I finally went into the recovery room in the labour ward after surgery and had a lovely midwife come and ask if I wanted anything and I just burst into tears. She gave me a hug and I cried for a good 20 minutes before my partner arrived with our baby boy (who had to be taken to have a cannula put in as I got a temperature, so antibiotics for me and for him as a precaution).
I looked at him, then at my partner and began to cry again and I just couldn’t stop crying. The midwife suggested possibly holding my baby or trying to feed him as it might help but I just felt dead inside. I would look at him and feel nothing but pain, nightmares of what I had been through.
I knew (as a therapist) that it wasn’t his fault at all, I was just looking to point the experience somewhere and it took a lot for me to stop every time I thought about it.
It was finally time for me to go into the normal recovery ward downstairs and I was put in a bank of 6 beds.
It was incredibly busy, I felt like a robot just being placed in the line. It was loud, I was overwhelmed, so anxious that my body had just shut down and all I could do was cry.
That was, until my parents, my partners parents, my sister and my partners brother arrived excitedly to meet the new arrival to the family.
All the focus was naturally on the baby and it made me feel even worse. I just sat there very quietly, drugged up while everyone cooed over the new arrival, passing him around, taking photos etc.
Then a lactation consultant came and asked if would like to try and feed him and I said ok. So she shut the curtain while my mum and sister peered over. It felt like I was being watched like a hawk and judged. It was like these dead stares hooked on him and my breast, watching in anticipation as he fed.
I was not in a good place, all I wanted to do was cry and scream at everyone to go away and leave me alone, but I couldn’t do that to my family.
Attempting to breastfeed hurt, a lot. Every time I held my baby or he latched on I would get upset and want him to get off me. It sounds awful but I really didn’t want him anywhere near me. I didn’t want to touch him. I just wanted to curl up into a ball and hide under the covers until it all went away.

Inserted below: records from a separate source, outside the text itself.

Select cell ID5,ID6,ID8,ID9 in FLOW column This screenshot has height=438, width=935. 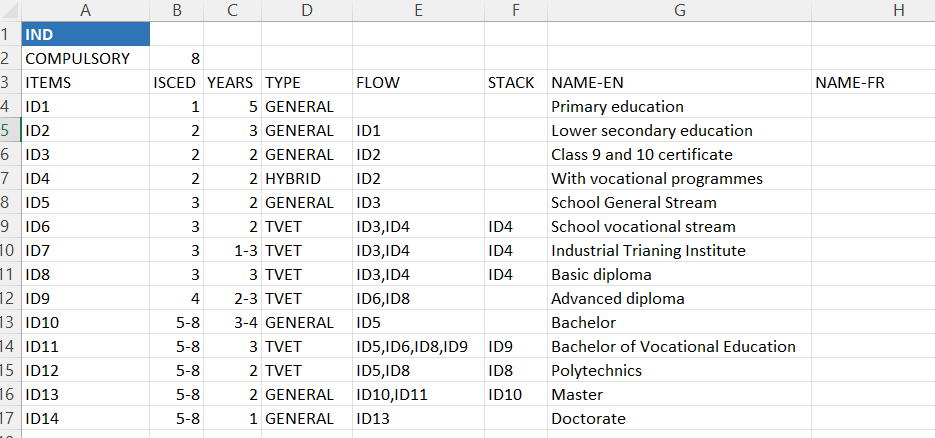(x=418, y=346)
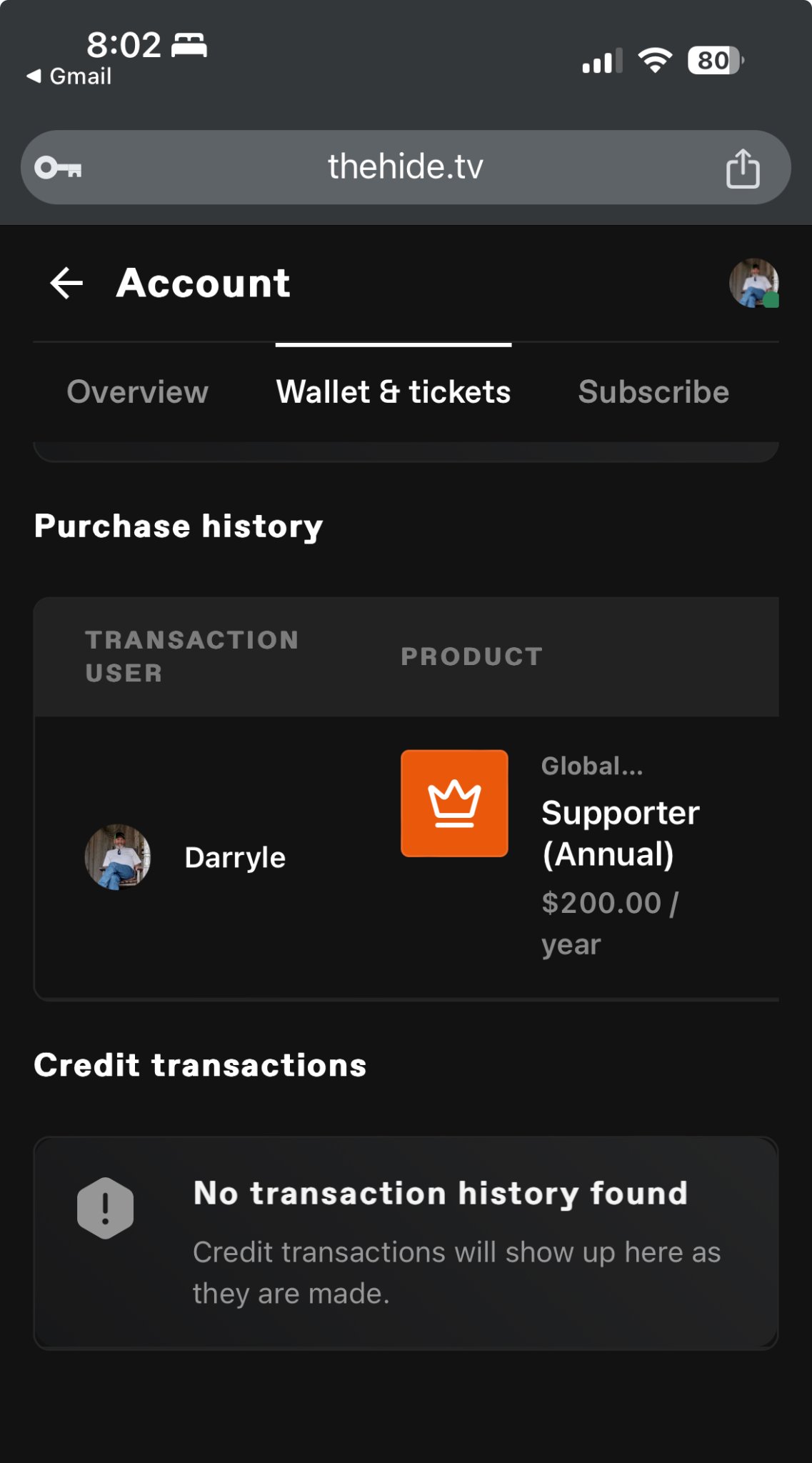Tap the Wi-Fi status icon

(655, 61)
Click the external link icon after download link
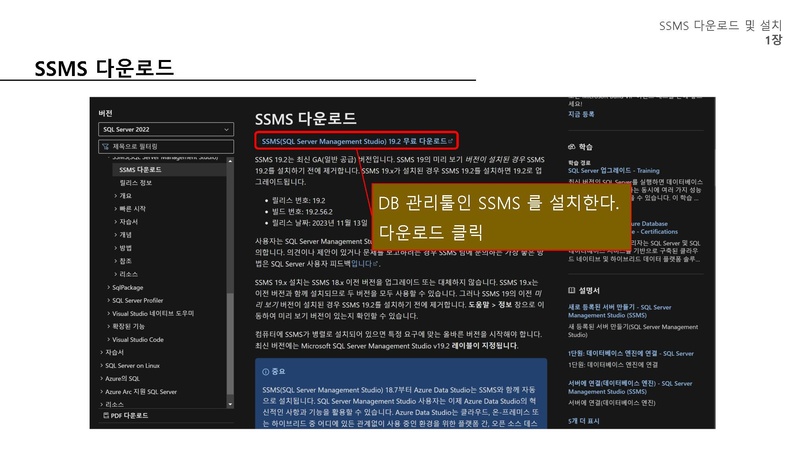 coord(452,142)
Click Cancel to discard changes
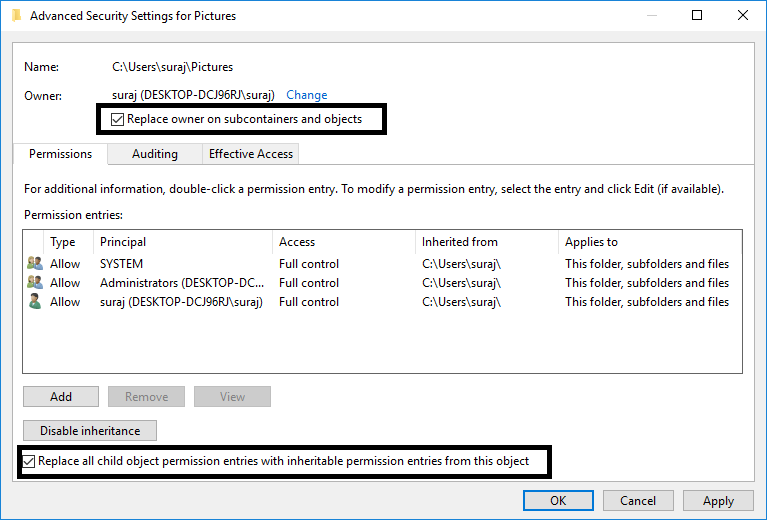 click(x=638, y=501)
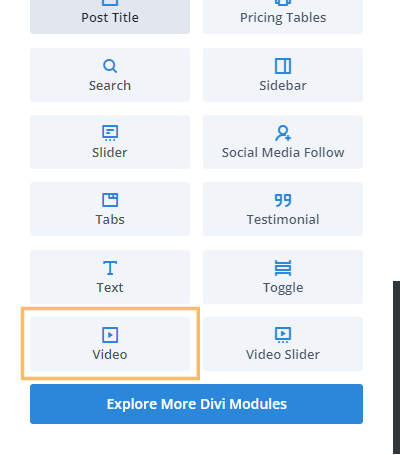Viewport: 400px width, 455px height.
Task: Choose the Toggle module label
Action: tap(283, 288)
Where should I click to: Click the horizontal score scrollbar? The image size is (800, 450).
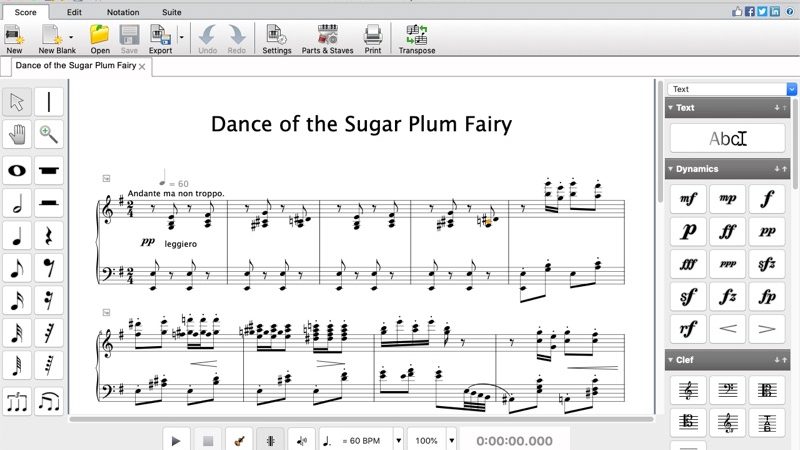tap(361, 419)
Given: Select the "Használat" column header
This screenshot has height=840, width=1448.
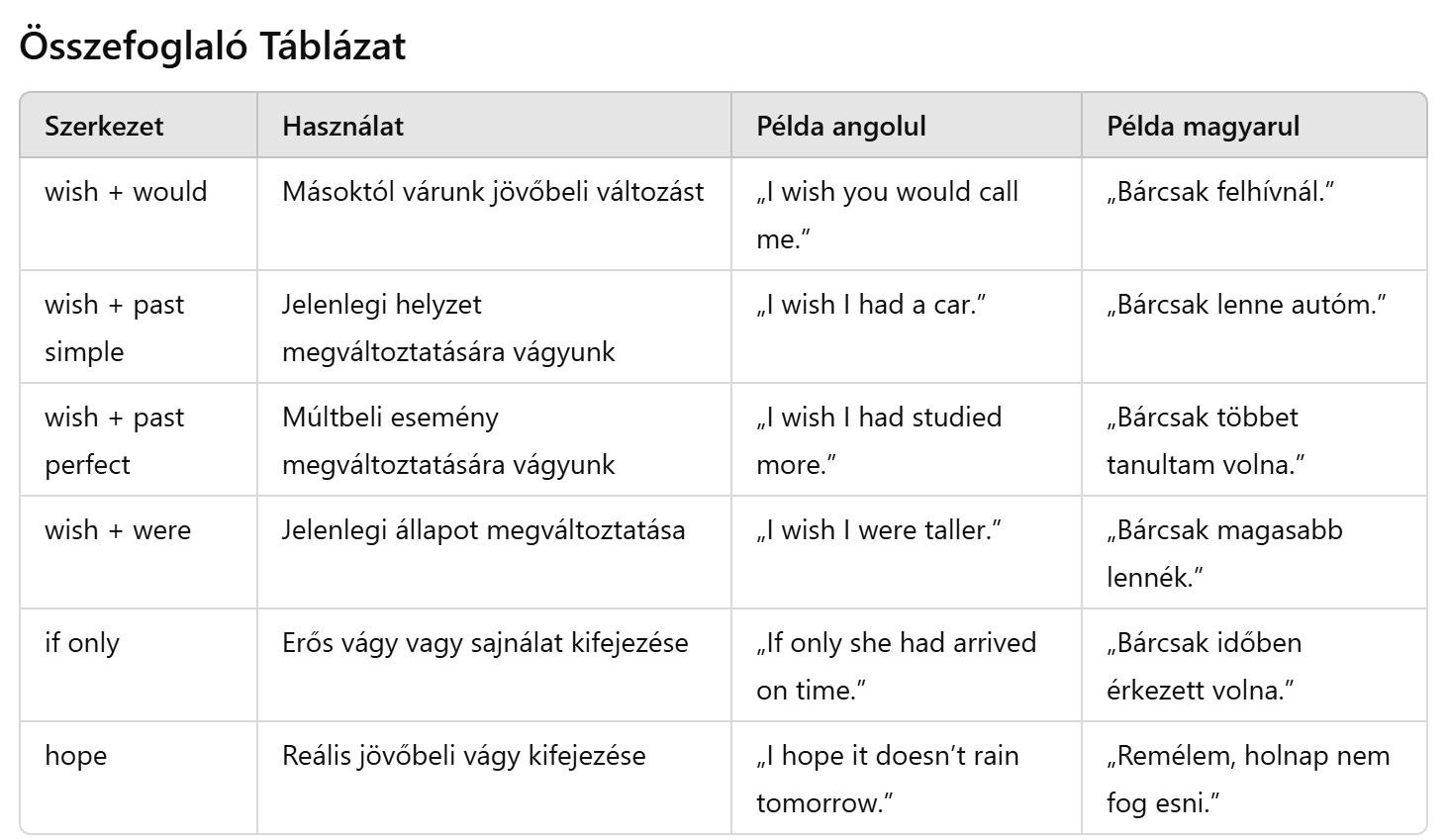Looking at the screenshot, I should click(342, 126).
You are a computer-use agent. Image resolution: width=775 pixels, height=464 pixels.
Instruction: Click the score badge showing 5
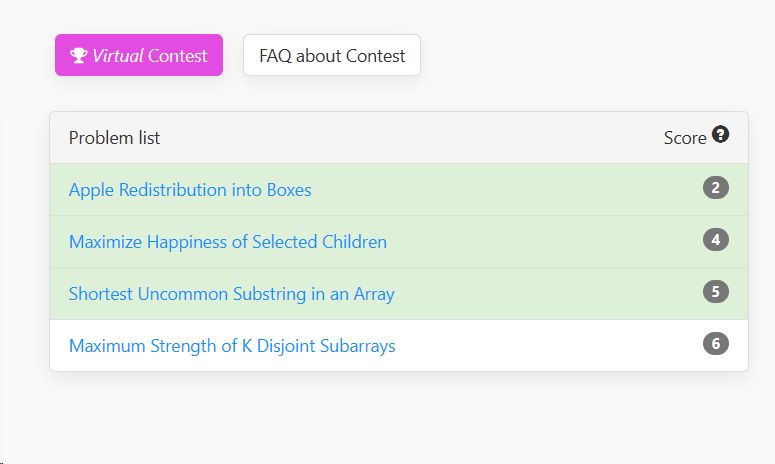(716, 292)
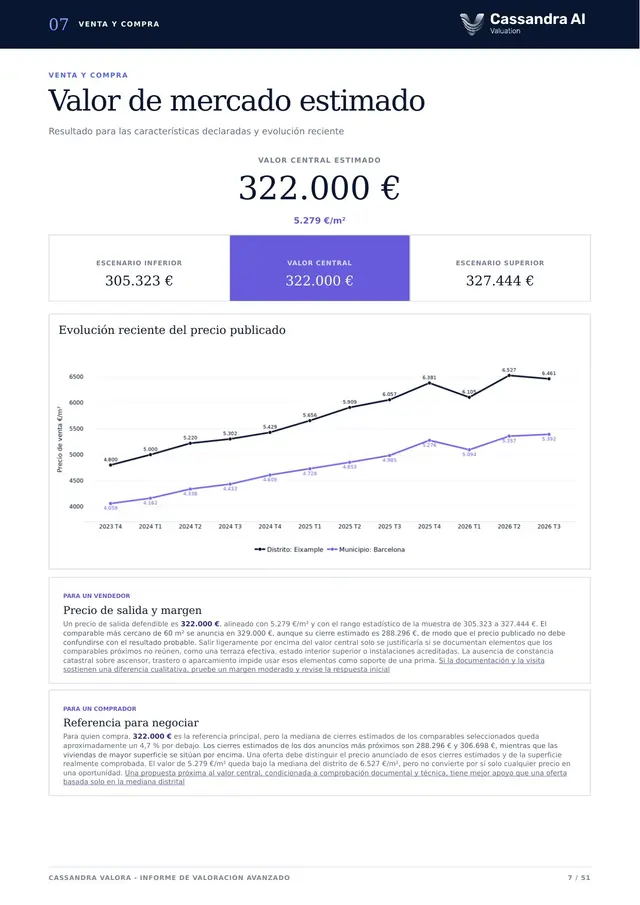Click the 2023 T4 axis label

pyautogui.click(x=110, y=526)
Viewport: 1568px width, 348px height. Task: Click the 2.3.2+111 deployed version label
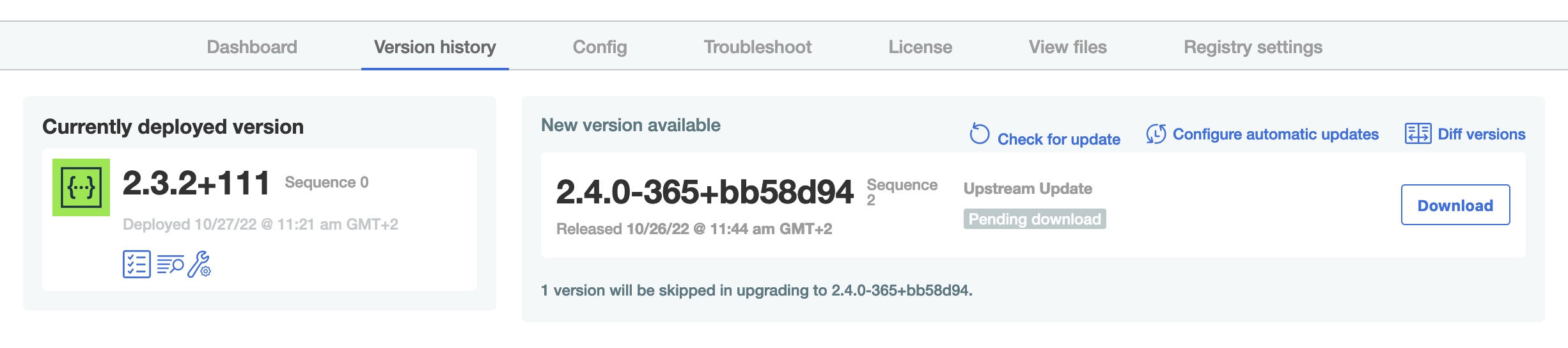tap(196, 184)
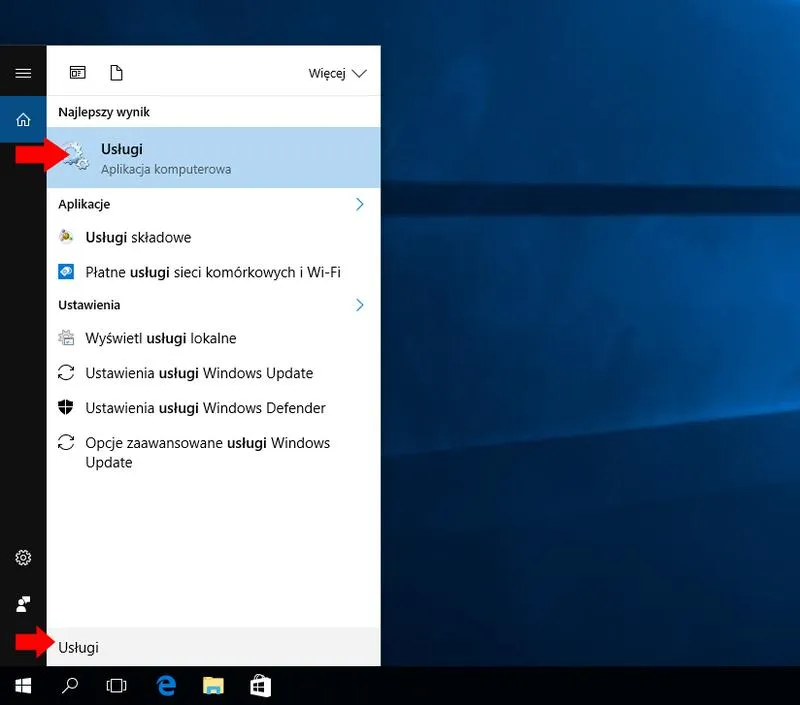Expand the Aplikacje section chevron
Screen dimensions: 800x705
point(360,204)
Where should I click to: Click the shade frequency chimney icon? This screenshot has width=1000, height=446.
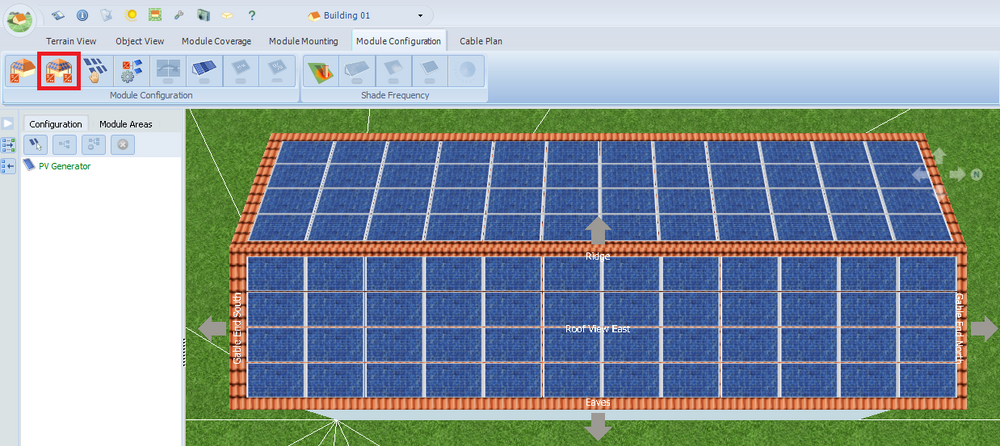click(x=321, y=72)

With these thoughts came immense feelings of guilt. What kind of mother doesn’t want to be near their child all the time? What kind of mother doesn’t want to hold her child all the time; and coo over this miracle that she and her partner made?
What kind of mother feels like she just wants to run away and escape it all? Pretend like it never happened, start a new life, leave everyone and everything behind.
What kind of mother does that make me?
I needed to be there for my baby, but I wanted to run away and pretend like it never happened.
I suffered with depression after birth, it was awful, I felt awful, I didn’t want to talk to anyone or leave the hospital.
Eventually all family left and it was just us. There was very little room and my partner asked if I was ok. Again I just burst into tears saying it’s all to much, I need to go away from here. He tried to calm me down as much as he could. But nothing worked to be honest. I just wanted to escape.
Every time I calmed down a bit a midwife would come in and check on me and I would burst into tears. It was after a few times of this happening my partner asked that they move me to a quieter space as I just couldn’t handle it all.
The baby, the noise, myself, the insanity of the ward. I couldn’t breathe, I couldn’t think. I couldn’t stop it, I couldn’t stop the thoughts, I couldn’t stop the feeling of wanting to run away.
It took a few hours but eventually I ended up in a room with one other lady and her baby.
Which wasn’t any better.
She was lovely but her baby just screamed and screamed and screamed all night so I couldn’t get any rest at all.